La disavventura burocratica record comincia nel 2004, quando una dipendente dell’azienda di pulizie creata e poi chiusa da Jeanne Pouchain le fa causa. La signora è condannata a pagare 14 mila euro, ma per vizi di procedura la sentenza non viene eseguita. La dipendente non si arrende, rilancia la richiesta dei 14 mila euro nel 2009 che però viene giudicata irricevibile nel 2013. Nel 2016 allora si rivolge alla Corte di Appello di Lione, sostenendo che la signora Pouchain è deceduta e che a doverla risarcire sono il vedovo e il figlio. Per quanto possa sembrare incredibile, nessuno verifica la correttezza dell’informazione. Nel 2017 i giudici accolgono il ricorso.
«Un giorno hanno suonato alla porta – racconta il marito – era l’ufficiale giudiziario. Mi ha informato che in quanto vedovo di Jeanne Pouchain ero tenuto a pagare io il risarcimento. È stato abbastanza scioccante essere chiamato vedovo». Tanto più che la moglie era viva, per quanto in un’altra stanza. La donna pensa che l’errore sia riparabile con poco sforzo, ma si sbaglia. Una sentenza non si corregge facilmente. Jeanne Pouchain prova a resuscitare da oltre tre anni, ma siamo ancora al solito punto: per l’amministrazione francese non esiste. «Sono stremata, ho paura a uscire di casa perché senza documenti mi può succedere qualsiasi cosa, e la notte non dormo perché non penso che a questo», ha detto Jeanne alla Reuters che due giorni fa è andata a trovarla a Saint Joseph. Quando ha provato a rifare un documento le è capitato, in forma spropositata, quel che è successo a molti: per la carta di identità ci vuole il numero di sicurezza sociale, e per il numero di sicurezza sociale ci vuole la carta di identità. Alla fine ha rinunciato, e ora aspetta la sentenza definitiva che riconoscendo la truffa della ex dipendente la restituirà alla vita amministrativa e sociale.

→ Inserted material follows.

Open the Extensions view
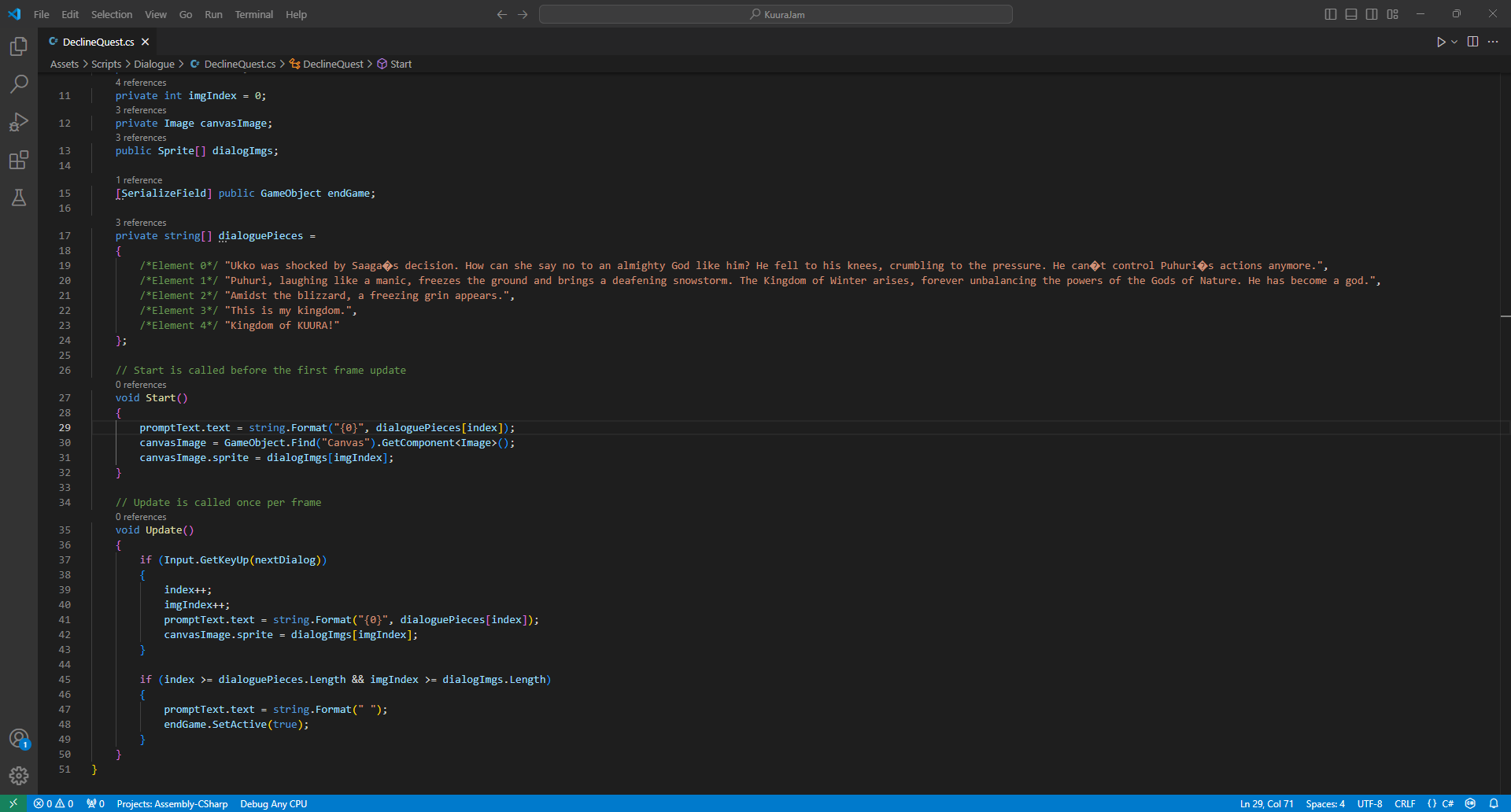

Per resistere, Jeanne Pouchain ha pensato a quel che farà quando tornerà in vita: «Per prima cosa un check-up completo perché non mi sento bene, so che qualcosa non va nel mio corpo. Poi devo andare dal dentista. Ma mi basterà godermi la vita, a casa, con mio marito, fuori da questo incubo». Il marito confida nella risonanza mediatica, ed è ottimista: «La speranza ci fa andare avanti, e sono certo che alla fine verrà riconosciuta la nostra ragione. Non stiamo chiedendo niente di straordinario. Tra l’essere vivi o morti, non dovrebbero esserci grossi dubbi».